Before I could finish, Arch whacked his chair back and bolted from the table.

“Arch, wait! She’s going to be okay!”

I bounded up the stairs after him. By the time I got to his and Julian’s room, Arch was lying facedown on the upper level of the bunk. I put my hand on the back of the awful tie-dyed T-shirt, but he shook me off.

“Just go away, Mom!”

“They can treat a mild heart attack—”

“I’m not upset about Marla. I mean, I am upset about Marla. Of course I am. It’s only that … Look, just leave, okay?”

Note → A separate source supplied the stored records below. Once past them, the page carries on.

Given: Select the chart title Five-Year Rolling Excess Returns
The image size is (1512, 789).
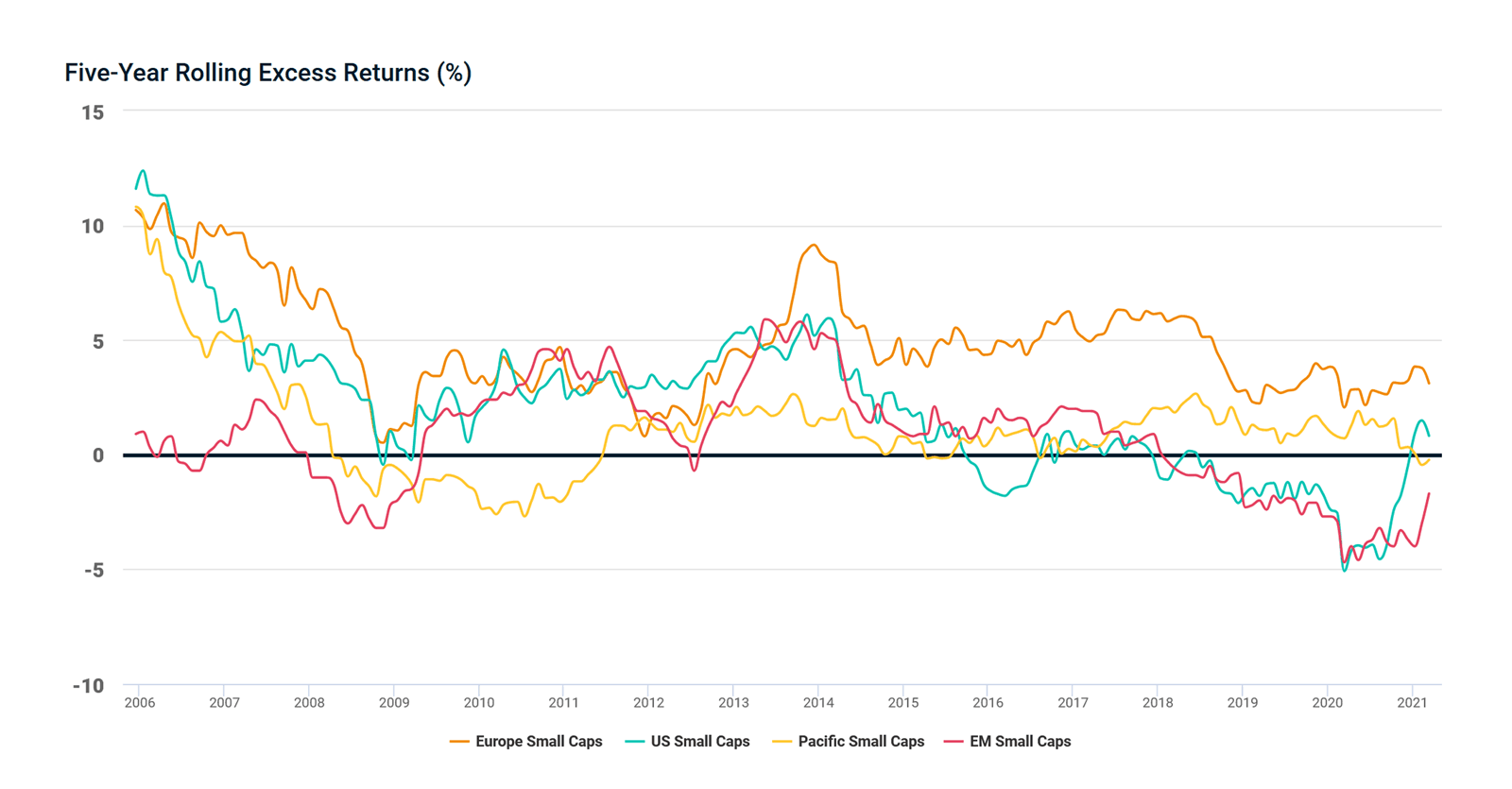Looking at the screenshot, I should click(x=267, y=73).
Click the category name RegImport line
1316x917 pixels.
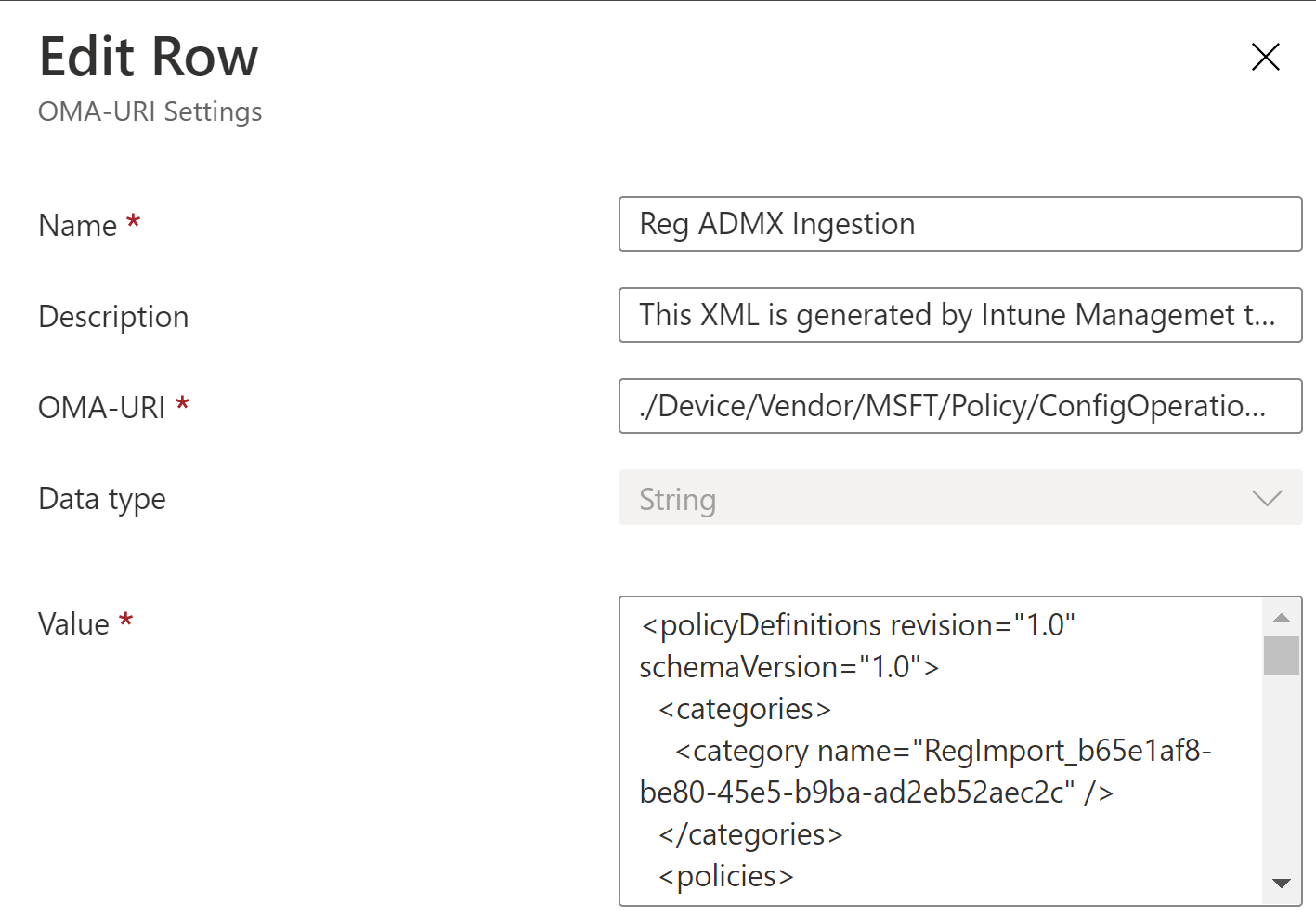coord(943,751)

I didn’t move. “Claire, then? You didn’t really know her, although I know you worry about Julian—”

He shot upright suddenly, his brown hair askew, his face pale with rage. “Why are you so nosy? Why do you have to know about everything?”

“Sorry, hon,” I said, and meant it. When he dropped back down on the mattress without saying more, I asked, “Want the curtains closed?” He didn’t answer and I backtracked toward the door.

“Wait.” His voice was muffled by the pillow. Slowly he sat up. He looked at the wall with his fifth-grade drawings of wildflowers, made during an intensely lonely period, the painful time before Tom came into our lives and well before Julian became Arch’s personal hero. “Could you close the door, Mom?”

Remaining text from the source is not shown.